Georges Lemaître, a Belgian mathematician and Catholic priest, proposed the Cosmic Egg theory in 1927, which was later confirmed by Edwin Hubble’s discovery of galaxies receding at high speed in 1929, leading to the Big Bang theory.
Edwin Hubble usually gets top marks for the Big Bang theory, which suggests that the universe was born in a massive explosion some 13.8 billion years ago. According to the Big Bang theory, all matter that exists now came from this catastrophic expansion, and most scientists believe that the expansion of the universe continues today. The first scientist with this intergalactic vision was actually Georges Lemaître, a Belgian mathematician and Catholic priest who called his hypothesis the Cosmic Egg in 1927. In 1929 at Mt.

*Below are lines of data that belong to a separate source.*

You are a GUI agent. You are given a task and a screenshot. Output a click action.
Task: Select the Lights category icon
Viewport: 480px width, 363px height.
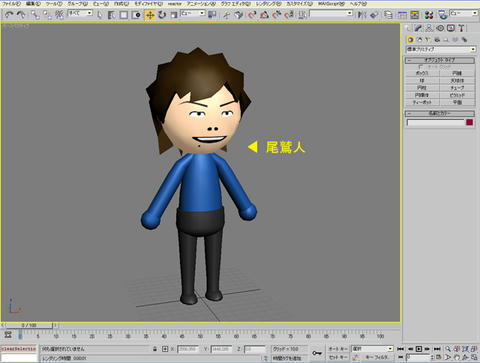coord(428,40)
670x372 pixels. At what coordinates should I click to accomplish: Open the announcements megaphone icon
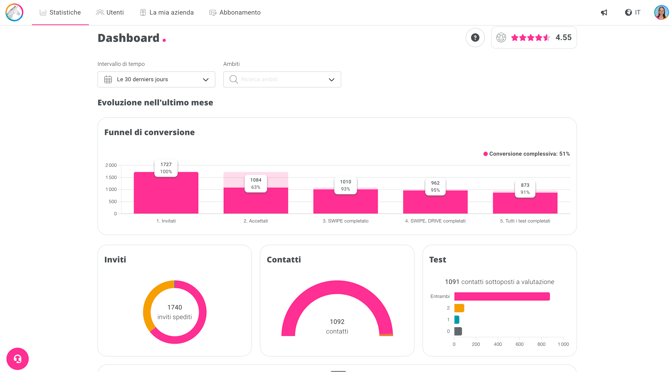click(x=604, y=12)
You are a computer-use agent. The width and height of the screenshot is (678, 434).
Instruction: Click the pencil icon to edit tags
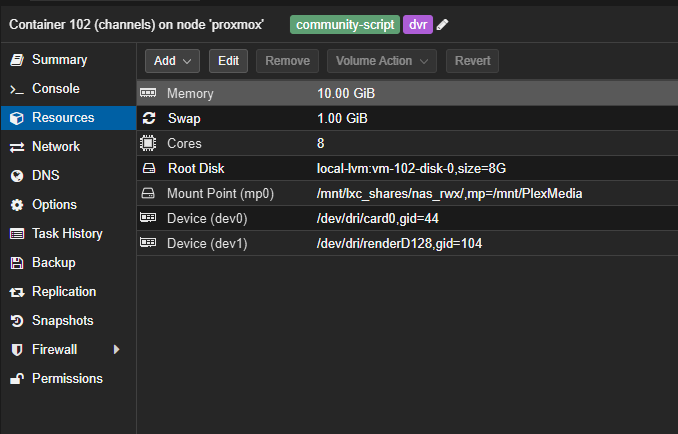(x=443, y=25)
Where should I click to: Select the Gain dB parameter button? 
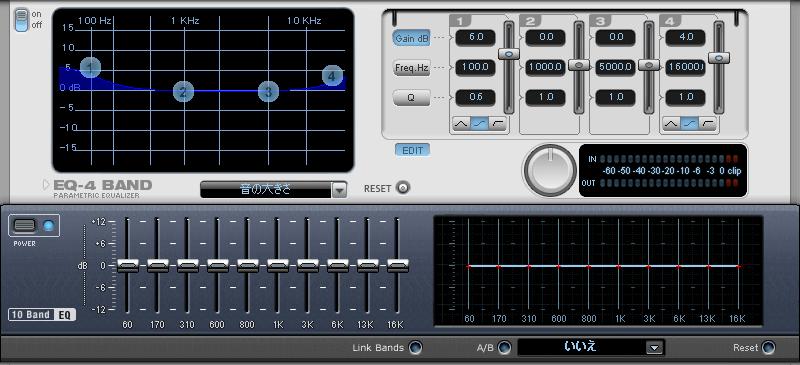(411, 38)
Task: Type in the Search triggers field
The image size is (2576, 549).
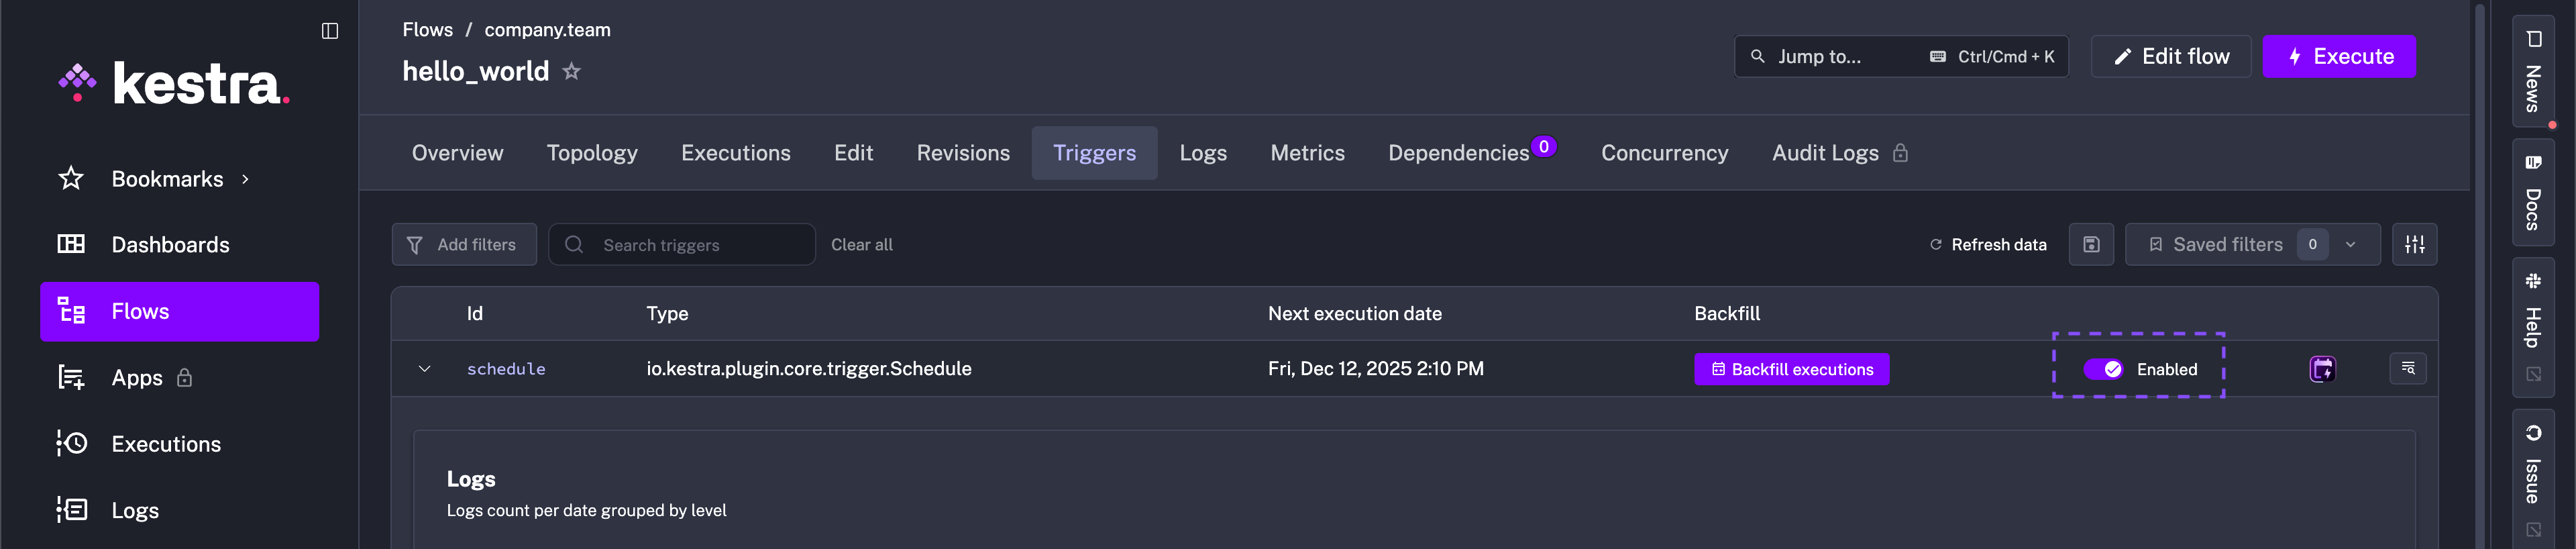Action: click(680, 244)
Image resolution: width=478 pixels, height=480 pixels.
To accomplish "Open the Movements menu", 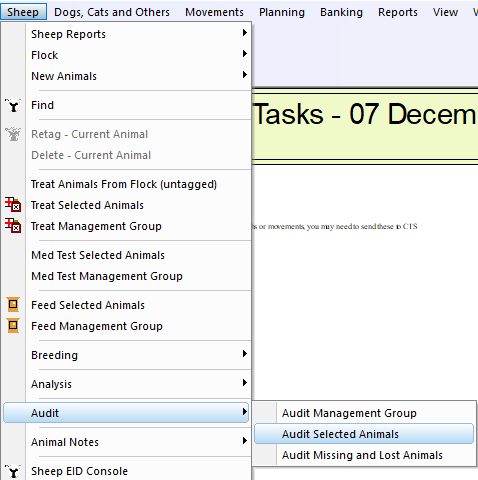I will coord(214,12).
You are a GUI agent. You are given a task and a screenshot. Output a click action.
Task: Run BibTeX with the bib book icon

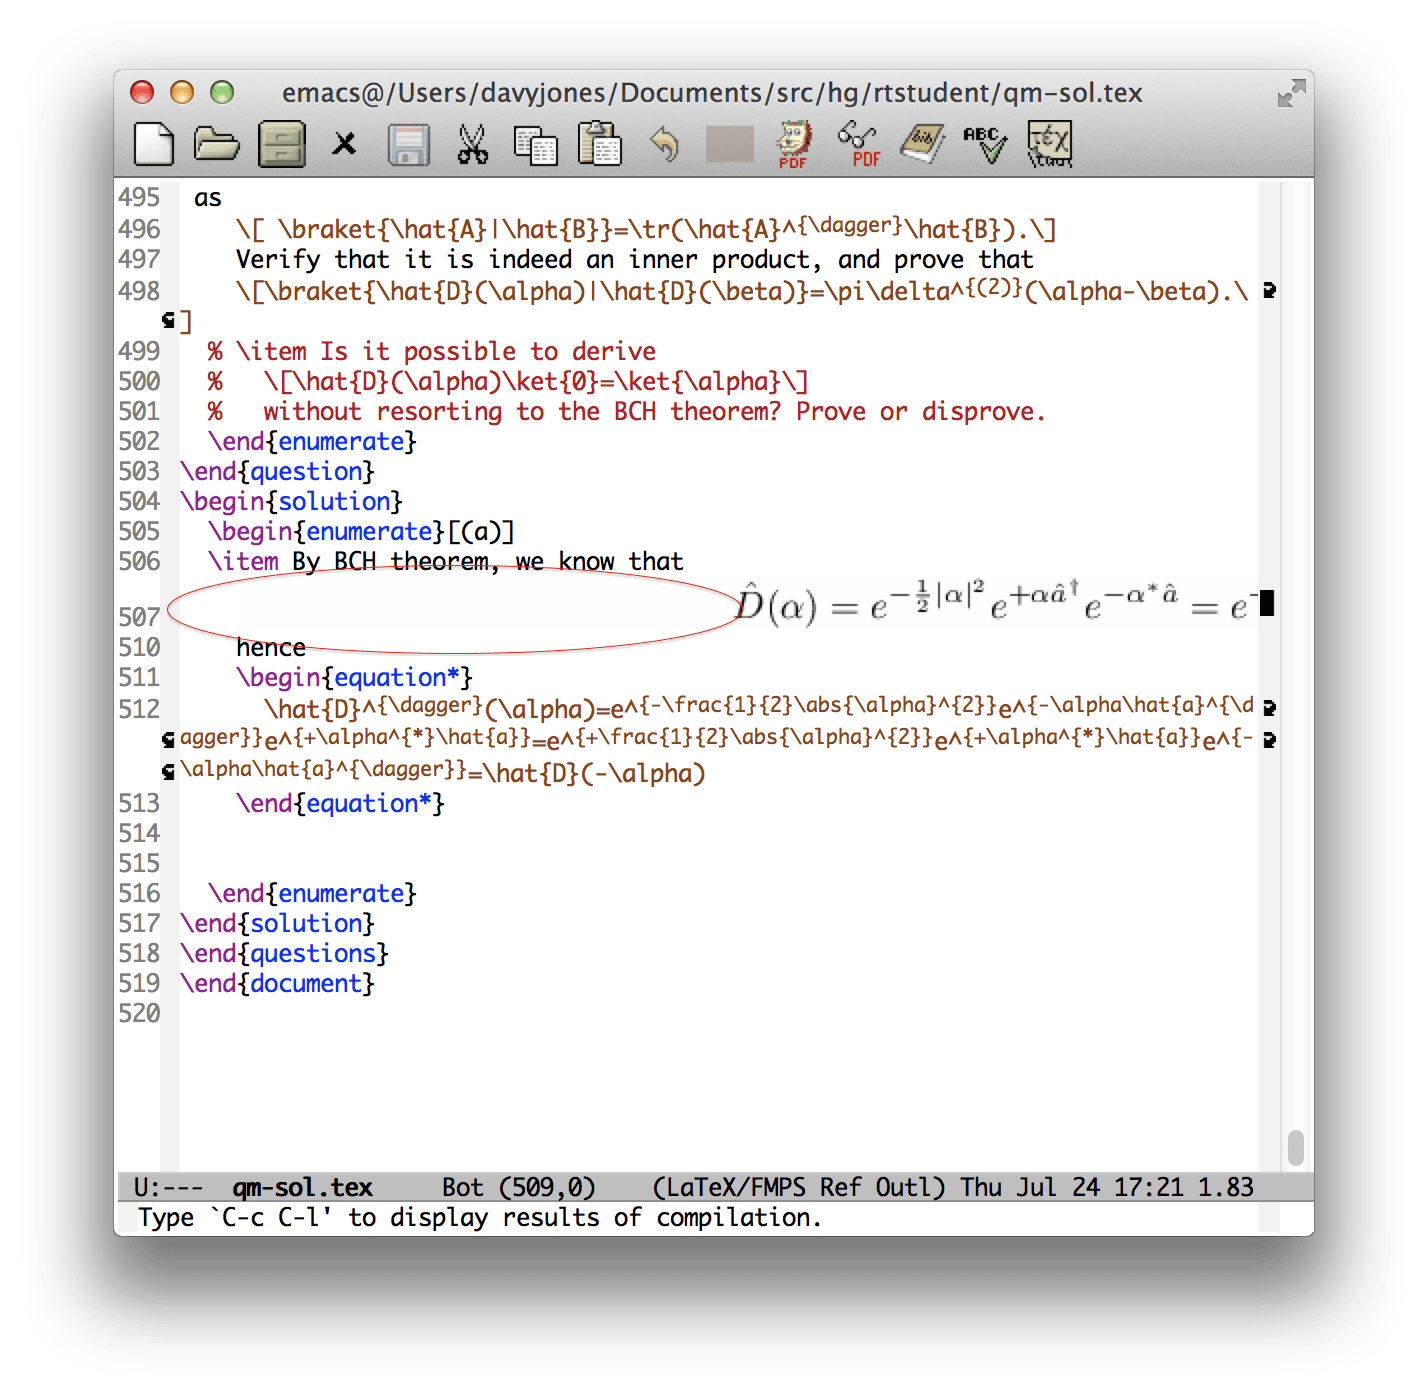(922, 145)
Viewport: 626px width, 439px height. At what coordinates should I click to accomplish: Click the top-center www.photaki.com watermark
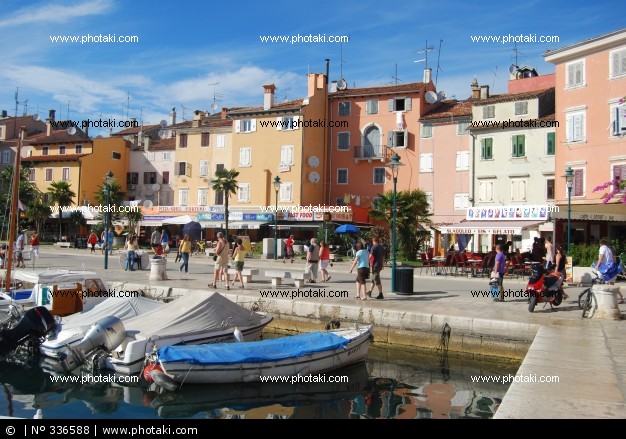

The Wilson Observatory in California, Hubble, unaware of Lemaître’s writings, discovered that the galaxies were receding at high speed, essentially confirming Lemaître’s theory with a certain degree of observational certainty.
The day that started with a bang:
Lemaître described the beginning of the universe as a shower of fireworks, likening galaxies to burning embers that spread in a growing sphere from the center of the explosion.
He believed this explosion of a “primordial atom” to be the beginning of time, occurring on what he called “a day without yesterday.”
Hubble has received the lion’s share of the credit, though. Scientists speak in terms of Hubble’s Law and its description of matter flowing from the Big Bang is known as the Hubble Flow.